### Assigned task
Locate every line in the records below that holds the word "will" and return each one.
+===+
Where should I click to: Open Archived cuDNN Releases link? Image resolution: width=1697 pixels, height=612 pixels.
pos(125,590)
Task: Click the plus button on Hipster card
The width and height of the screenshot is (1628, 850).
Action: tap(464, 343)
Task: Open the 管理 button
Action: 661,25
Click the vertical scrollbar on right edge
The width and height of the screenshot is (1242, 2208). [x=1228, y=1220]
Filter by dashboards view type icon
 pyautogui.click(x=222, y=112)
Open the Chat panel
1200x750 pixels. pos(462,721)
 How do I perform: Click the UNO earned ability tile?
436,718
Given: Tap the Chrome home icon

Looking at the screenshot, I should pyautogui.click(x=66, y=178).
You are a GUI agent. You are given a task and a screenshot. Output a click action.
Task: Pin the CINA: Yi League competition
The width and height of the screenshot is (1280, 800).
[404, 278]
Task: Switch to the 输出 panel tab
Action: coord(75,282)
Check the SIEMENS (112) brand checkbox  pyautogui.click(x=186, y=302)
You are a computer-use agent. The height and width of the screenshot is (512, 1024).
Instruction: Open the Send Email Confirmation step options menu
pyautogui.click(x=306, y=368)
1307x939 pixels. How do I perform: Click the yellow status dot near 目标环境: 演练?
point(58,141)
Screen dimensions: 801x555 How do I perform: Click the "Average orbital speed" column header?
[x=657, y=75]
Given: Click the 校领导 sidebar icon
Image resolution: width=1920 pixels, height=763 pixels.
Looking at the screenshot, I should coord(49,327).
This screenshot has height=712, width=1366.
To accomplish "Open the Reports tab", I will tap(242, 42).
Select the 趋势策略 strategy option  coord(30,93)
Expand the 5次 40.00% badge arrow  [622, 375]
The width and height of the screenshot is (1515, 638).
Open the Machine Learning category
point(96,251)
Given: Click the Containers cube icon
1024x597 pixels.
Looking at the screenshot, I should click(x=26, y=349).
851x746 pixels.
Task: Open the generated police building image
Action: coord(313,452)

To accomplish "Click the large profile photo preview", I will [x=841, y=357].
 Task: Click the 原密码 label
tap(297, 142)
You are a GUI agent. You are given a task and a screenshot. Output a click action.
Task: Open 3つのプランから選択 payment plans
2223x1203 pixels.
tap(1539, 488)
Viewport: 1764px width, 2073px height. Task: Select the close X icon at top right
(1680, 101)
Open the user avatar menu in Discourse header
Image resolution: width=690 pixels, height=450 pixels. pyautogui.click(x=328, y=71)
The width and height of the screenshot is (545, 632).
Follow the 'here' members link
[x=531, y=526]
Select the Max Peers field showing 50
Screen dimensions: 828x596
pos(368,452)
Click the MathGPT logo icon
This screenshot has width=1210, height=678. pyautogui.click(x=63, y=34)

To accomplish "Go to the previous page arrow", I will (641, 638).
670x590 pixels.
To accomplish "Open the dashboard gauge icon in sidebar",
+===+
### Response to the exercise
To accomplish "Open the Reports tab", I will tap(242, 42).
To accomplish "Click the large profile photo preview", I will [x=841, y=357].
To accomplish "Go to the previous page arrow", I will (641, 638).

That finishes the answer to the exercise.